### WRITTEN PROBLEM
Present everything from the row containing "You are a GUI" down to the row containing "pos(459,81)", both included, as a numbered list without blank lines. Omit the pictures from your answer.

### INPUT RECORDS
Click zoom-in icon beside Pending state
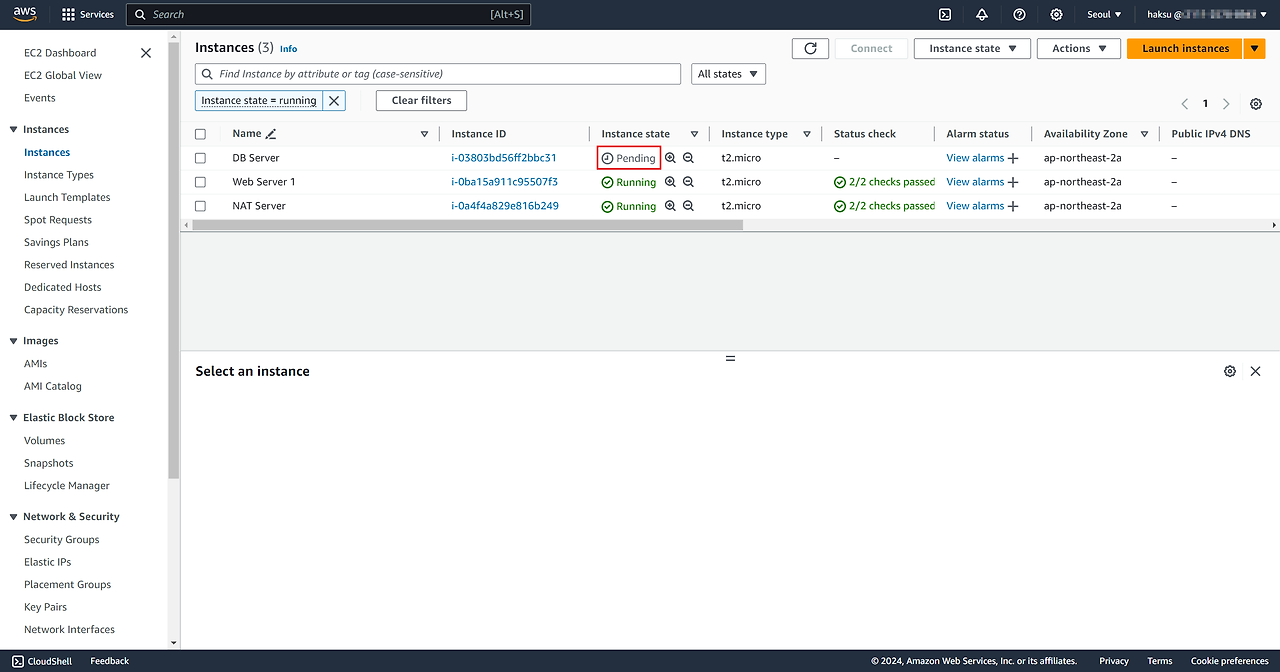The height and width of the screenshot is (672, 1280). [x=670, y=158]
---
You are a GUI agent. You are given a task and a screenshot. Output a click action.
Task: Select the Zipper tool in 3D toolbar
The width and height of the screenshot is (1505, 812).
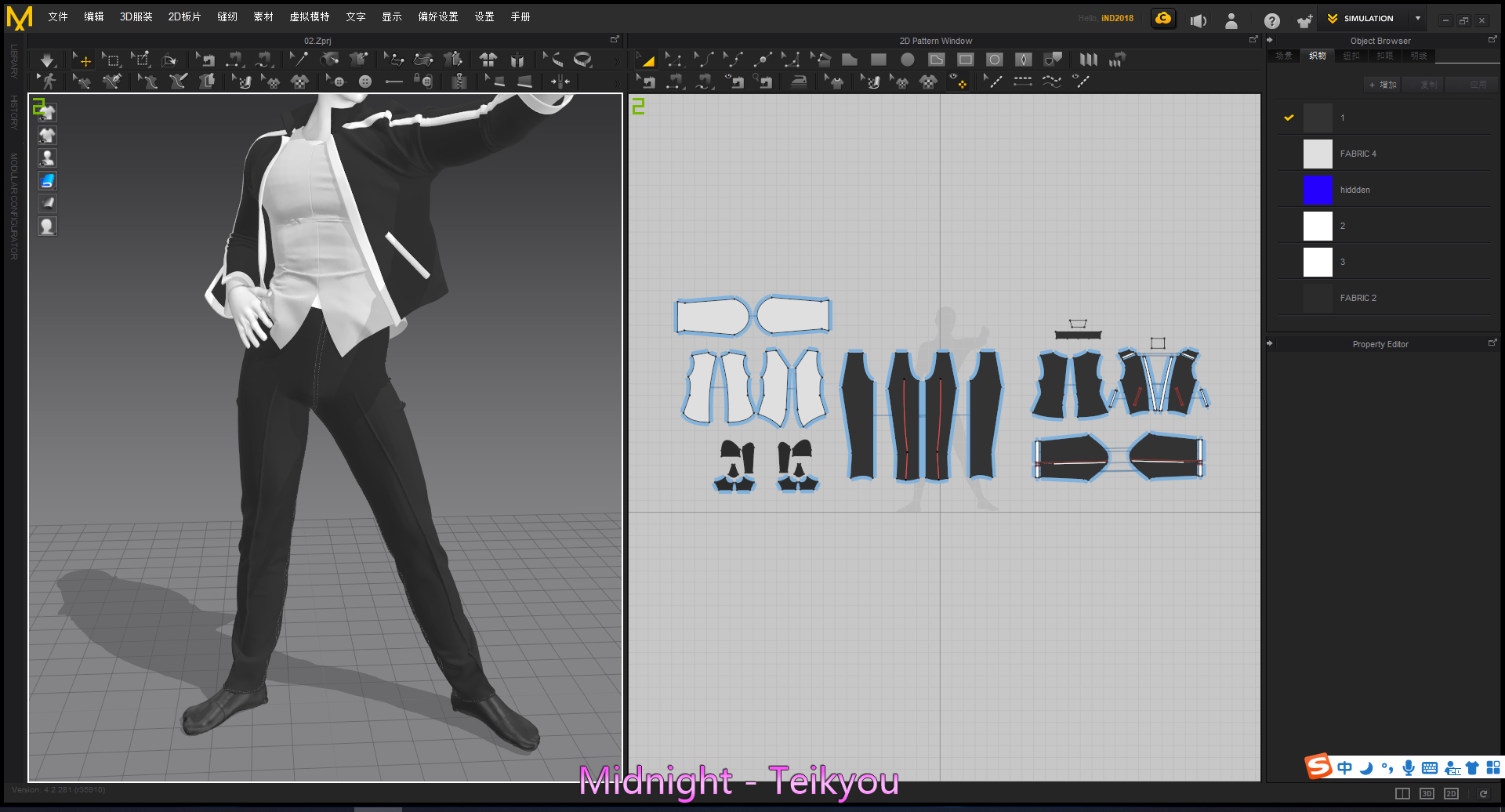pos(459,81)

### ANSWER TO THIS PROBLEM
1. You are a GUI agent. You are given a task and a screenshot. Output a click action.
2. Task: Select the Zipper tool in 3D toolbar
3. The width and height of the screenshot is (1505, 812).
4. pos(459,81)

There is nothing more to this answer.